(Collected data entries)
※ ※ ※

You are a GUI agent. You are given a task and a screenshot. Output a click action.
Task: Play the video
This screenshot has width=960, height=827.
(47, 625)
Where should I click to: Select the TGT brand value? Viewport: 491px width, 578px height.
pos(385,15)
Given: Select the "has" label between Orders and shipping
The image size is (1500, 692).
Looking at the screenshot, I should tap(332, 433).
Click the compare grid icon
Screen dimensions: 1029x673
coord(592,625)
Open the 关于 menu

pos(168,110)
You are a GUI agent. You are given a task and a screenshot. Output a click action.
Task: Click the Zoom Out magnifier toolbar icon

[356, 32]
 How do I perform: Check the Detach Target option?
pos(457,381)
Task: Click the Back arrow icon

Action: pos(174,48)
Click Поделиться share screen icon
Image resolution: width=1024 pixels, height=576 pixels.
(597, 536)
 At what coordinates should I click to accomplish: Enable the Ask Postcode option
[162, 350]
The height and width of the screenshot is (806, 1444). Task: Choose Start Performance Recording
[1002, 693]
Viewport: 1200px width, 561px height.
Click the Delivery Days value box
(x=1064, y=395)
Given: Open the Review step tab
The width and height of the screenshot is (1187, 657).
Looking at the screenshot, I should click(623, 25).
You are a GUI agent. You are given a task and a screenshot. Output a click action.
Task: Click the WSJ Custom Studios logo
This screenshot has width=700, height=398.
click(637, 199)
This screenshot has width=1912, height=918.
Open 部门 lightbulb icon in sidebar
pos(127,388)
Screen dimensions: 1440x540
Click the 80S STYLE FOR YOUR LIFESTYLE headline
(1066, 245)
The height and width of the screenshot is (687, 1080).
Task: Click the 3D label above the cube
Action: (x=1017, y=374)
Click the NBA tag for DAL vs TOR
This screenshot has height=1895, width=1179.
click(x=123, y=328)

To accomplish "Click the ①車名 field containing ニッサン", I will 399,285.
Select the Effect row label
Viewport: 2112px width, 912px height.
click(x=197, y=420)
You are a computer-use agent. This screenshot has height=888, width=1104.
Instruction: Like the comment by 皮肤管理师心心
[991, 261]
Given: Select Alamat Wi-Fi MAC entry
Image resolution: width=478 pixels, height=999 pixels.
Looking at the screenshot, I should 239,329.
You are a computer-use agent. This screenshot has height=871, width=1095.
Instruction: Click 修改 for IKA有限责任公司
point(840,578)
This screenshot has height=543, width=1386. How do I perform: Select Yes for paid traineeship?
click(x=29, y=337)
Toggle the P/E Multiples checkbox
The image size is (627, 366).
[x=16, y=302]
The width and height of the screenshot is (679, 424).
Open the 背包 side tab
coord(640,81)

※ ※ ※

- [Brief]
Reproduce, with no other lines, the one containing "The image size is (1500, 692)." and all lines after it through the end of the data above.

- [Reply to the task]
The image size is (1500, 692).
Looking at the screenshot, I should tap(332, 433).
Click the compare grid icon
Screen dimensions: 1029x673
coord(592,625)
Open the 关于 menu

pos(168,110)
You are a GUI agent. You are given a task and a screenshot. Output a click action.
Task: Click the Zoom Out magnifier toolbar icon

[356, 32]
 How do I perform: Check the Detach Target option?
pos(457,381)
Task: Click the Back arrow icon

Action: pos(174,48)
Click Поделиться share screen icon
Image resolution: width=1024 pixels, height=576 pixels.
(597, 536)
 At what coordinates should I click to accomplish: Enable the Ask Postcode option
[162, 350]
The height and width of the screenshot is (806, 1444). Task: Choose Start Performance Recording
[1002, 693]
Viewport: 1200px width, 561px height.
Click the Delivery Days value box
(x=1064, y=395)
Given: Open the Review step tab
The width and height of the screenshot is (1187, 657).
Looking at the screenshot, I should click(623, 25).
You are a GUI agent. You are given a task and a screenshot. Output a click action.
Task: Click the WSJ Custom Studios logo
This screenshot has width=700, height=398.
click(637, 199)
This screenshot has width=1912, height=918.
Open 部门 lightbulb icon in sidebar
pos(127,388)
Screen dimensions: 1440x540
Click the 80S STYLE FOR YOUR LIFESTYLE headline
(1066, 245)
The height and width of the screenshot is (687, 1080).
Task: Click the 3D label above the cube
Action: (x=1017, y=374)
Click the NBA tag for DAL vs TOR
This screenshot has height=1895, width=1179.
click(x=123, y=328)

To accomplish "Click the ①車名 field containing ニッサン", I will 399,285.
Select the Effect row label
Viewport: 2112px width, 912px height.
click(x=197, y=420)
You are a computer-use agent. This screenshot has height=888, width=1104.
Instruction: Like the comment by 皮肤管理师心心
[991, 261]
Given: Select Alamat Wi-Fi MAC entry
Image resolution: width=478 pixels, height=999 pixels.
Looking at the screenshot, I should 239,329.
You are a computer-use agent. This screenshot has height=871, width=1095.
Instruction: Click 修改 for IKA有限责任公司
point(840,578)
This screenshot has height=543, width=1386. How do I perform: Select Yes for paid traineeship?
click(x=29, y=337)
Toggle the P/E Multiples checkbox
The image size is (627, 366).
[x=16, y=302]
The width and height of the screenshot is (679, 424).
Open the 背包 side tab
coord(640,81)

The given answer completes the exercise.